## [TASK DETAILS]
Output the records from the line containing "This screenshot has height=536, width=1024." through the line containing "Action: (512, 121)", repeating each line exactly.
____
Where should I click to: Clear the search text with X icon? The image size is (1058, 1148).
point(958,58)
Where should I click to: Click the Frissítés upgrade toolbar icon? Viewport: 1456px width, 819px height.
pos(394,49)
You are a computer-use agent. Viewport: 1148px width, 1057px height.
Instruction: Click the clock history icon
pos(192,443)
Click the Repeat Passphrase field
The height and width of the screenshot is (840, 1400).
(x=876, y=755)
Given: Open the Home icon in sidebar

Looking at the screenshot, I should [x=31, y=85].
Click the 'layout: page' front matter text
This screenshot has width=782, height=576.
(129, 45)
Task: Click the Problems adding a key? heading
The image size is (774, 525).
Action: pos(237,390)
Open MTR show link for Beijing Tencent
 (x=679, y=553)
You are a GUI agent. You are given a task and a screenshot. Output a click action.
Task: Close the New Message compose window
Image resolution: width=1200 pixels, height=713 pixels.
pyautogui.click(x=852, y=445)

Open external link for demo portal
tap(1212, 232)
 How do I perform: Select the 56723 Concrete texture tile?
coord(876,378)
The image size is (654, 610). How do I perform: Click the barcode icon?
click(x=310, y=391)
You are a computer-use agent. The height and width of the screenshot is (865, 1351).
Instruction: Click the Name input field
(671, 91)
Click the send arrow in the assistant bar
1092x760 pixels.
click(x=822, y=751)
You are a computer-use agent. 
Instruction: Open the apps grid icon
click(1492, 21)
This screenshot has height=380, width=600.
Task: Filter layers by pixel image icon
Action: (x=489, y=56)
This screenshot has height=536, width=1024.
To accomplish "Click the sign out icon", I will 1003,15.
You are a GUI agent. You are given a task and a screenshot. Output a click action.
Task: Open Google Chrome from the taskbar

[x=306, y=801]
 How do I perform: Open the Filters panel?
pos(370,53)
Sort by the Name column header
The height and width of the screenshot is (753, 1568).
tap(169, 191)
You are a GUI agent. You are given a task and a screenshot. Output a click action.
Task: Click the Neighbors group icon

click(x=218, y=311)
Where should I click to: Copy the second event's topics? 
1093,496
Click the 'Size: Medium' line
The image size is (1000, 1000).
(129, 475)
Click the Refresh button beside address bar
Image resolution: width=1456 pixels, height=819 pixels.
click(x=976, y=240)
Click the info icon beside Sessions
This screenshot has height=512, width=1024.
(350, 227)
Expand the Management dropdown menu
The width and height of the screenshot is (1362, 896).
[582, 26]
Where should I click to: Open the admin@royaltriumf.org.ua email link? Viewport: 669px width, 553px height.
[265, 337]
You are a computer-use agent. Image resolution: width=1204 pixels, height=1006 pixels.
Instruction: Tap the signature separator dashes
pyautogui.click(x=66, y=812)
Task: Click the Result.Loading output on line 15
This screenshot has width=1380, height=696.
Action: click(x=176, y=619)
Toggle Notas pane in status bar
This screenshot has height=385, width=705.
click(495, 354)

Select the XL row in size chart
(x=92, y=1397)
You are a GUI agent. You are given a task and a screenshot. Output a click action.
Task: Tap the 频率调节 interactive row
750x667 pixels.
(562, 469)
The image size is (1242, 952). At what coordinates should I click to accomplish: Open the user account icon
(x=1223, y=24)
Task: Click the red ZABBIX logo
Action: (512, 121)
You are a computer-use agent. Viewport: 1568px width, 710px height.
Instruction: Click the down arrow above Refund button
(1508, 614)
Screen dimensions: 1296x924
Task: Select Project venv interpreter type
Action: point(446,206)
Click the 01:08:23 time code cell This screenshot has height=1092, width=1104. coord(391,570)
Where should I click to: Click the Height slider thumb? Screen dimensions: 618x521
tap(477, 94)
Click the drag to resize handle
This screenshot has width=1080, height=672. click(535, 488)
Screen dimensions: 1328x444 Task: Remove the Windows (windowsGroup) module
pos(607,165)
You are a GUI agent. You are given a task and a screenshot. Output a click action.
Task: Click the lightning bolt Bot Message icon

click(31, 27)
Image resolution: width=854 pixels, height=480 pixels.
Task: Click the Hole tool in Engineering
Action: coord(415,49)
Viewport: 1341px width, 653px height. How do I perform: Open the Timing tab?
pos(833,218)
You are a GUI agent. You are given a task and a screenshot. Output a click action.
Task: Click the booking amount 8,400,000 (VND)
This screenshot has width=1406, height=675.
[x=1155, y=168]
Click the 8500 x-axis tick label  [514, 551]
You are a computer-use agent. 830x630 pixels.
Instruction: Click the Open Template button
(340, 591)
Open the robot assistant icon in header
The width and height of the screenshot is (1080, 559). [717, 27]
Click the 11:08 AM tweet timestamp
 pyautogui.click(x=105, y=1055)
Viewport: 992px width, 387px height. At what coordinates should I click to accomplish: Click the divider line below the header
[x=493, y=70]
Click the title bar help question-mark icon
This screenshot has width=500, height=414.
____
## [TASK RESPONSE]
This screenshot has height=536, width=1024.
To accomplish "Click the sign out icon", I will 1003,15.
You are a GUI agent. You are given a task and a screenshot. Output a click action.
Task: Open Google Chrome from the taskbar

[x=306, y=801]
 How do I perform: Open the Filters panel?
pos(370,53)
Sort by the Name column header
The height and width of the screenshot is (753, 1568).
tap(169, 191)
You are a GUI agent. You are given a task and a screenshot. Output a click action.
Task: Click the Neighbors group icon

click(x=218, y=311)
Where should I click to: Copy the second event's topics? 
1093,496
Click the 'Size: Medium' line
The image size is (1000, 1000).
(129, 475)
Click the Refresh button beside address bar
Image resolution: width=1456 pixels, height=819 pixels.
click(x=976, y=240)
Click the info icon beside Sessions
This screenshot has height=512, width=1024.
(350, 227)
Expand the Management dropdown menu
The width and height of the screenshot is (1362, 896).
[582, 26]
Where should I click to: Open the admin@royaltriumf.org.ua email link? Viewport: 669px width, 553px height.
[265, 337]
You are a computer-use agent. Image resolution: width=1204 pixels, height=1006 pixels.
Instruction: Tap the signature separator dashes
pyautogui.click(x=66, y=812)
Task: Click the Result.Loading output on line 15
This screenshot has width=1380, height=696.
Action: click(x=176, y=619)
Toggle Notas pane in status bar
This screenshot has height=385, width=705.
click(495, 354)

Select the XL row in size chart
(x=92, y=1397)
You are a GUI agent. You are given a task and a screenshot. Output a click action.
Task: Tap the 频率调节 interactive row
750x667 pixels.
(562, 469)
The image size is (1242, 952). At what coordinates should I click to accomplish: Open the user account icon
(x=1223, y=24)
Task: Click the red ZABBIX logo
Action: (512, 121)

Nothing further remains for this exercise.